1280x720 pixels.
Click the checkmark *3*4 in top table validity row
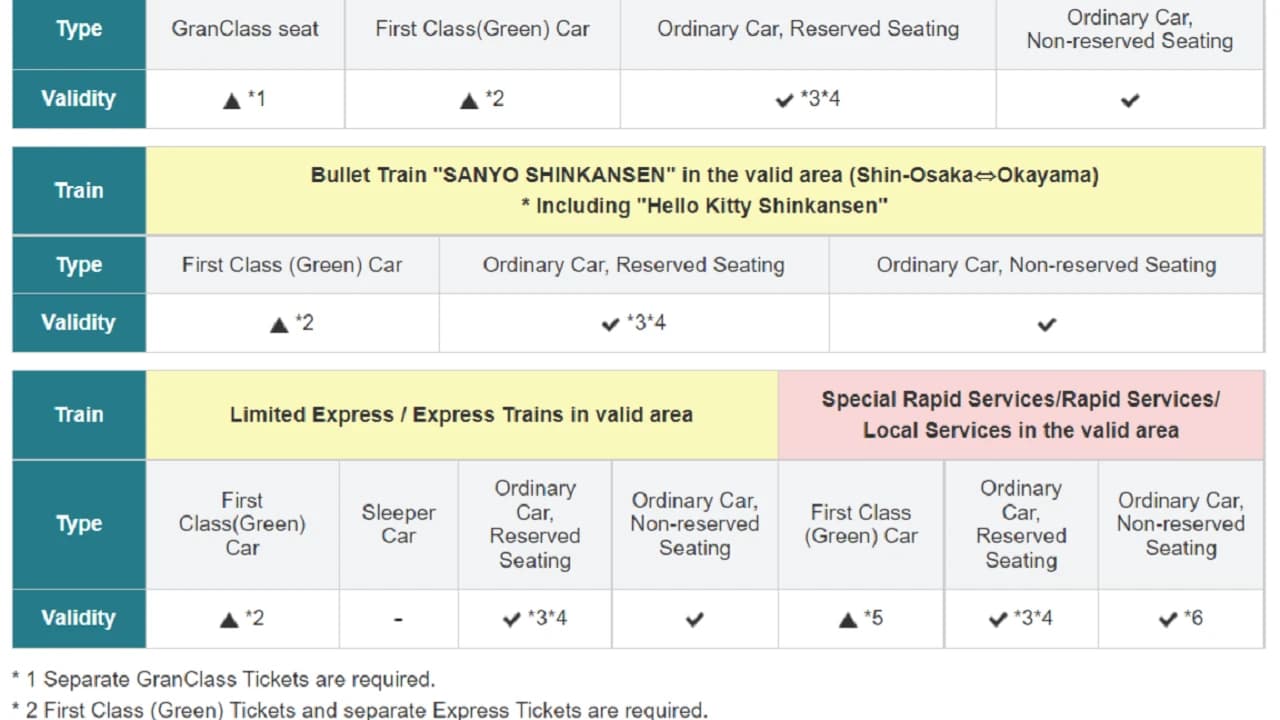[x=808, y=99]
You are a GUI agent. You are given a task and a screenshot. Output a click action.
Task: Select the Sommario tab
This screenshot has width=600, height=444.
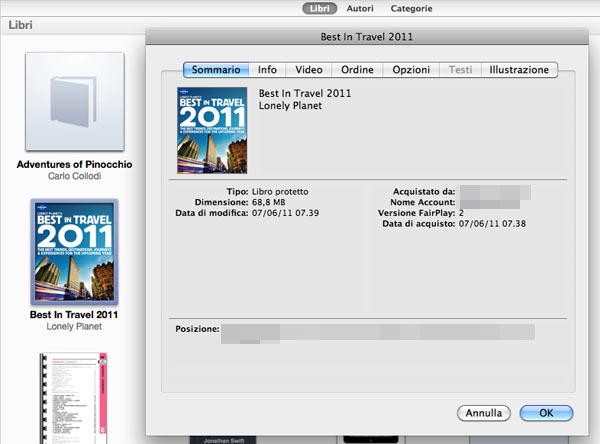click(x=215, y=70)
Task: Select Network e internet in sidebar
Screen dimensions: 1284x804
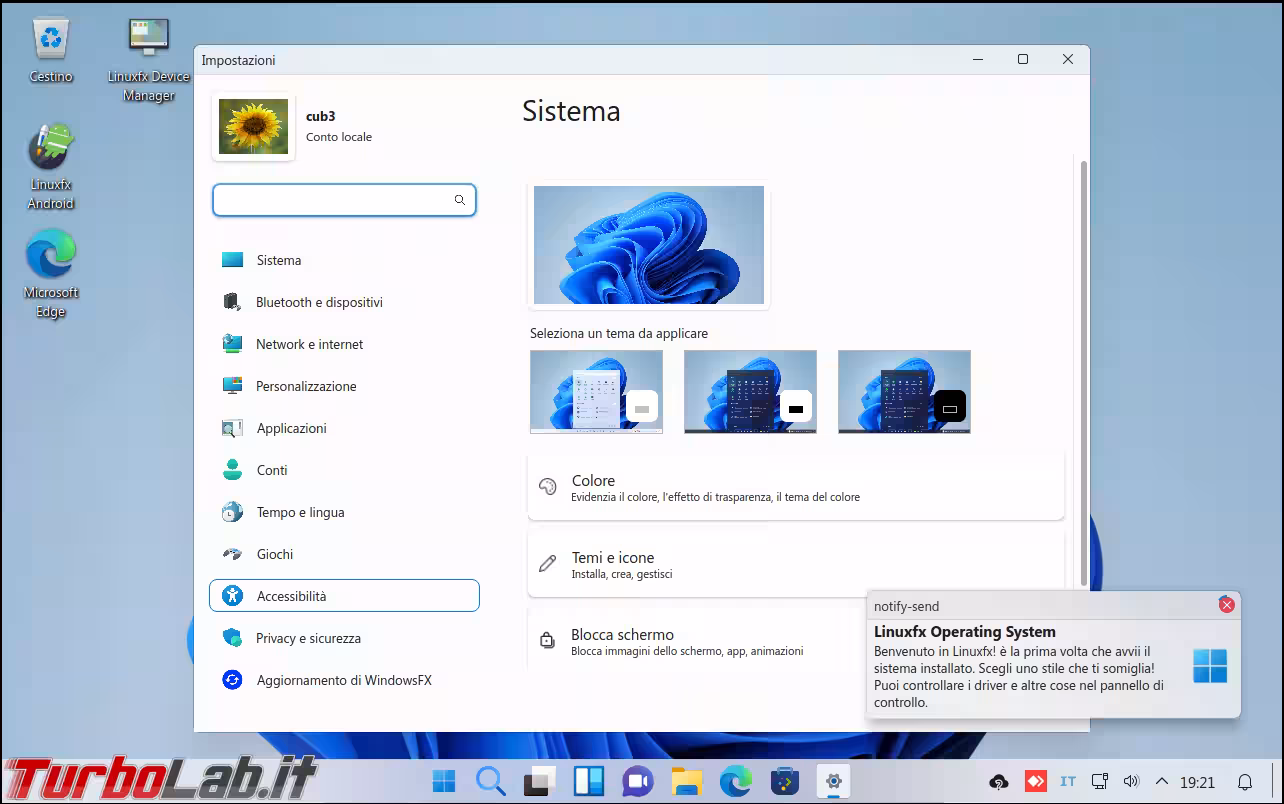Action: tap(309, 344)
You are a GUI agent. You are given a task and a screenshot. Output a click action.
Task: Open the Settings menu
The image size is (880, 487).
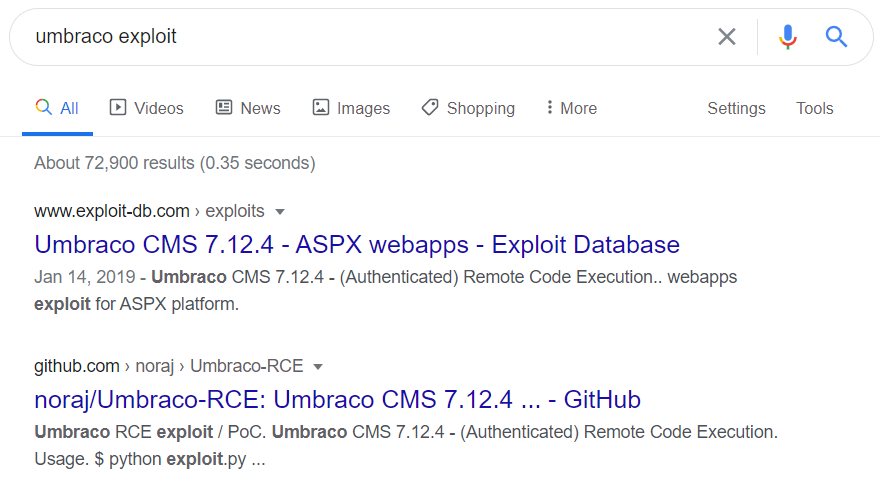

◆ ◆ ◆ ◆ ◆ ◆ ◆

• WHAT IS BEING ASKED
The range runs from the line containing "Click the checkmark" through the end of the entries; print those lines exactly and leave the pictures out.

• WRITTEN RESPONSE
Click the checkmark *3*4 in top table validity row
[x=808, y=99]
You are a GUI agent. You are given a task and a screenshot. Output a click action.
Task: Select the Sommario tab
This screenshot has width=600, height=444.
click(x=215, y=70)
Task: Select Network e internet in sidebar
Screen dimensions: 1284x804
Action: tap(309, 344)
You are a GUI agent. You are given a task and a screenshot. Output a click action.
Task: Open the Settings menu
The image size is (880, 487).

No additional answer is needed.